The Setouchi Islands are a collection of thousands of islands of different sizes dotting the Seto Inland Sea. A mild climate, clean beaches, and sparkling blue waters are common features of these isles, making them perfect for a short getaway from the nearby cities of Okayama, Takamatsu , Hiroshima, and Kobe . For art lovers, the islands are also home to the Setouchi Triennale Art Festival.
The main transport hubs for the Setouchi Islands are Okayama, Hiroshima, and Kobe on Japan's main island Honshu, and Takamatsu and Matsuyama on Shikoku.
Naoshima , Teshima, Shodoshima and the other major Setouchi art islands are most easily accessed from the ferry port in Takamatsu, just a short walk from Takamatsu Station. Express trains run to Takamatsu from Okayama, and there is a major bullet train line between Osaka and Hiroshima. Domestic airlines serve Takamatsu from Narita, Haneda, and Naha.
Visiting the Setouchi Islands requires planning, particularly for transport connections between the islands. Services can be irregular during the off-season, and depending on your itinerary, layover times can be long.
The Setouchi Islands are particularly known for their thriving local art scene. A must-see for contemporary art fans, the site-specific and community-focused Setouchi Triennale showcases works from both Japanese and international artists. If you're visiting at other times of the year, some works are permanent island fixtures.
Naoshima Island , home to about 3,400 people, is at the forefront of Setouchi's artistic revival. Consistently making "Best of..." lists, Naoshima attracts thousands of visitors each year.
Top sightseeing spots include Yayoi Kusama's iconic pumpkin statue at the Benesse House complex and Claude Monet's series of waterlily paintings in the Chichu Art Museum, one of many buildings designed by renowned architect, Tadao Ando.
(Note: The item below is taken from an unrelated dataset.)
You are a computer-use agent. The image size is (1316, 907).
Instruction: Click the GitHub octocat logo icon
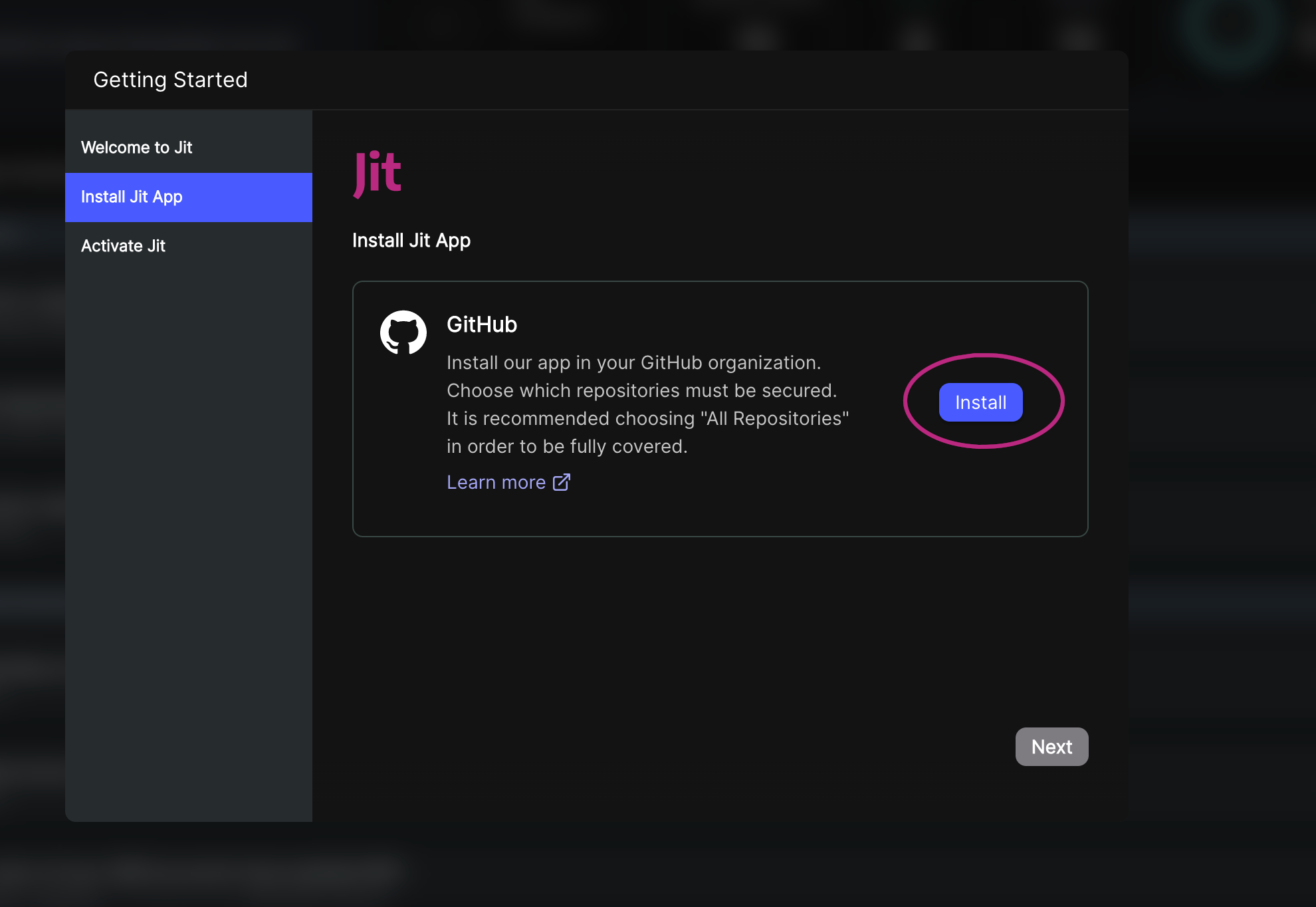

The island features an art facility in which you can take a bath, Shinro Otake's Naoshima Bath "I♥Yu". Also not to be missed is José de Guimaraes's public artwork inspired by classic Japanese bunraku puppet theater.
Each year couples flock to Shodoshima Island to walk along the Angel Road, hoping to fulfill their romantic dreams. Angel Road is a sandbar that appears only twice a day during low tide and connects the beach to the tiny islet of Yoshima and other islands. People believe if you cross this path with your loved one, eternal love is yours.
Check the low tide timetable beforehand, then walk Angel Road to Yoshima to hang a personalized wooden votive on a tree. To further cement your love, climb to the "Hill of Promises" observation deck from the beach and ring the bell.
Shodoshima Island was also the first place to cultivate olives in Japan. Strolling through Olive Park, it would be easy to mistake the area for a small Italian town.
The olive groves are the park's main attraction, but souvenirs and olive-related products such as cosmetics and ice cream are also worth checking out. With the scent of olives and herbs lingering in the air, Sun Olive, a public bathhouse heated by natural hot springs, is ideal for relaxing after exploring the groves.